Simple linear or fixed weighted reward formulations in RL pipelines are susceptible to reward hacking: e.g., optimizing for high consistency but not executing edits, or producing degenerate T2I outputs that trivially maximize instruction following while sacrificing visual quality.
To counteract this, FIRM introduces:
- Consistency-Modulated Execution (CME): For editing, the reward is RCME​=Execution⋅(w1​+w2​⋅Consistency), enforcing execution as a primary reward with consistency as a multiplicative gain, sharply suppressing strategies that hack the reward surface.
- Quality-Modulated Alignment (QMA): For T2I, RQMA​=InsFollowing⋅(w1​+w2​⋅Quality), ensuring that purely instruction-satisfying but low-quality generations are penalized, especially for simple prompts.
Ablation studies demonstrate the necessity of these formulations: naive alternatives result in significant performance collapse or misalignment.
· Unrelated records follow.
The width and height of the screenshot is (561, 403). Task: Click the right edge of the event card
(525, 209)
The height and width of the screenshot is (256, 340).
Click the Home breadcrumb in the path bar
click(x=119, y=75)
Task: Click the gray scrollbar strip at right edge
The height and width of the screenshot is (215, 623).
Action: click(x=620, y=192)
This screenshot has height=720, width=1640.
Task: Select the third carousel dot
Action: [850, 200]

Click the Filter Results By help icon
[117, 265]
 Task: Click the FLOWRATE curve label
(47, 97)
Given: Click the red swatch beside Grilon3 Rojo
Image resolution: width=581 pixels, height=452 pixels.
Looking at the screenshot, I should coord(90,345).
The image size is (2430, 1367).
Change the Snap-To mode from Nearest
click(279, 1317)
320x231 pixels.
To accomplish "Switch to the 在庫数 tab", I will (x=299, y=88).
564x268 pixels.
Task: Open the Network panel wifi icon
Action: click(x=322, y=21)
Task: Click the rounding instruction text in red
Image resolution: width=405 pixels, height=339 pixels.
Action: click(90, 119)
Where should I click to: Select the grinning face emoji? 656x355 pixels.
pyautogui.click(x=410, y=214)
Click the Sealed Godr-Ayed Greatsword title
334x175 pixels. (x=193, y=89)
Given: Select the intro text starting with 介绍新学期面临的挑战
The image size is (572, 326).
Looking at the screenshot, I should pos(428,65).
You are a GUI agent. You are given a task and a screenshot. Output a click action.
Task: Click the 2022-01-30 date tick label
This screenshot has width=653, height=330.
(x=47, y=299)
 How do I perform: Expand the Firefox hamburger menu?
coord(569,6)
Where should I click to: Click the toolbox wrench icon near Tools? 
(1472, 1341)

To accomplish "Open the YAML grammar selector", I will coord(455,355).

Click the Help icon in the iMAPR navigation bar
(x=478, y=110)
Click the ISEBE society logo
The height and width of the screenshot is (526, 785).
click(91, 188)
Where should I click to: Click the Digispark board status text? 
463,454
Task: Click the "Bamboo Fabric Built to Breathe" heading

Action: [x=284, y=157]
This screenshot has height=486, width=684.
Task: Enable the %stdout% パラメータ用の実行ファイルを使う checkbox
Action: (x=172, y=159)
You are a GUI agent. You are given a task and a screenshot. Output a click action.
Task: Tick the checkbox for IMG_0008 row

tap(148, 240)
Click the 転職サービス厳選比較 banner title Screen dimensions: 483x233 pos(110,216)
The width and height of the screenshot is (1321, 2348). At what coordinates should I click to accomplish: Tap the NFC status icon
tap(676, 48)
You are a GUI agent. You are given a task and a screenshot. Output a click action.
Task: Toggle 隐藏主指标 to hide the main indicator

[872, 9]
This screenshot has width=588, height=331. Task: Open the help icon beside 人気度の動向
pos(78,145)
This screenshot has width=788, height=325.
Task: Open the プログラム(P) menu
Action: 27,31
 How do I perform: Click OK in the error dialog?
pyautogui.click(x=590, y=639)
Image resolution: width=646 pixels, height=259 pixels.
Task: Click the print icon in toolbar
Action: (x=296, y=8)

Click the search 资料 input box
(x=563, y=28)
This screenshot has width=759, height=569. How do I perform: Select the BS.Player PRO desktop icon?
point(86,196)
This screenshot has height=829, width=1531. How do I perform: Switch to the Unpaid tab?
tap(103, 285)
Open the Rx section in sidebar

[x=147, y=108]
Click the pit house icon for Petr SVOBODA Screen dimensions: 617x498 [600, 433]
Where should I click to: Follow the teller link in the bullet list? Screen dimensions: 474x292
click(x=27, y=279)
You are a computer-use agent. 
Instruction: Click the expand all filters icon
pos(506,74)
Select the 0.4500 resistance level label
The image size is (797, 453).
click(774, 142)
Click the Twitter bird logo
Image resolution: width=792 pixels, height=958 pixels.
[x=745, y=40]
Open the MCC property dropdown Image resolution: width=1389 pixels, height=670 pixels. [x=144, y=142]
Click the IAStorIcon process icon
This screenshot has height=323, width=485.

Figure 3: Reward trajectories illustrate how raw weighted sum rewards suffer from credit assignment failures, whereas CME provides stable optimization without reward hacking.
Experimental Results
Reward Model Alignment
On FIRM-Bench, FIRM-Edit-8B achieves the lowest MAE for execution (0.53) and a strong consistency MAE (0.73), outperforming even much larger proprietary models (e.g., GPT-5, Gemini-3-Pro) as well as all open-source baselines. FIRM-Gen-8B exhibits similar strengths, especially on hard T2I examples.
RL-Guided Image Editing
When FIRM-Edit-8B is deployed as a critic in RL fine-tuning, FIRM-Qwen-Edit establishes new SOTA on GEditBench (G_Overall: 7.84) and highly competitive performance on ImgEdit. Notably, these gains require far fewer RL samples than prior state-of-the-art models—demonstrating efficient credit assignment and data efficiency.
Figure 4: Qualitative image editing comparisons validate the perceptible fidelity gain of FIRM-guided RL over competitive baselines.

Figure 5: RL reward curves: FIRM-based critics provide sharper discrimination, avoid optimistic bias, and support stable long-horizon policy improvement.
RL-Guided Text-to-Image Generation
Analogous performance gains are realized in T2I. FIRM-SD3.5 (SD3.5-Medium + RL with FIRM-Gen-8B) exceeds baseline SD3.5 and Qwen3-VL reward model RL across all major benchmarks (GenEval, DPG-Bench, TIIF, UniGenBench++), particularly as prompt complexity increases—highlighting FIRM’s robustness in complex compositional scenes.
Figure 6: Representative T2I generations via FIRM reward RL show visible improvements in instruction following and visual quality.
Theoretical and Practical Implications
This work empirically and methodologically redefines the standard for critic-guided RL in generative vision. It demonstrates:
- General-purpose MLLMs are insufficient as high-fidelity critics for fine-grained editing or compositional generation, regardless of scaling.
- Careful data pipeline engineering and specialized reward decoupling (difference-first and plan-then-score) significantly magnify critic accuracy relative to human evaluation.
- Multiplicative reward shaping (CME, QMA) is essential for circumventing reward hacking and fostering alignment with target objectives.
- Data, not just model size, constrains critic performance—a result generalizable to other domains (e.g., video, 3D, controllable synthesis).
Practically, these insights inform the design of robust RL alignment for any generative model requiring semantic, controllable, or human-aligned outputs. With the release of all FIRM datasets, benchmarks, and code, FIRM provides both methodology and infrastructure for scalable, reliable reward modeling.
Conclusion
FIRM sets a comprehensive new direction for reward modeling in RL-driven image editing and generation. By coupling tailored data curation, specialized reward model pretraining, rigorous benchmarks, and principled reward shaping, it enables demonstrably more faithful alignment with human intent and visual fidelity. This framework is likely to become foundational for subsequent work on RL-aligned vision-language foundation models, reward-guided creative pipelines, and scalable critic-centric generative systems.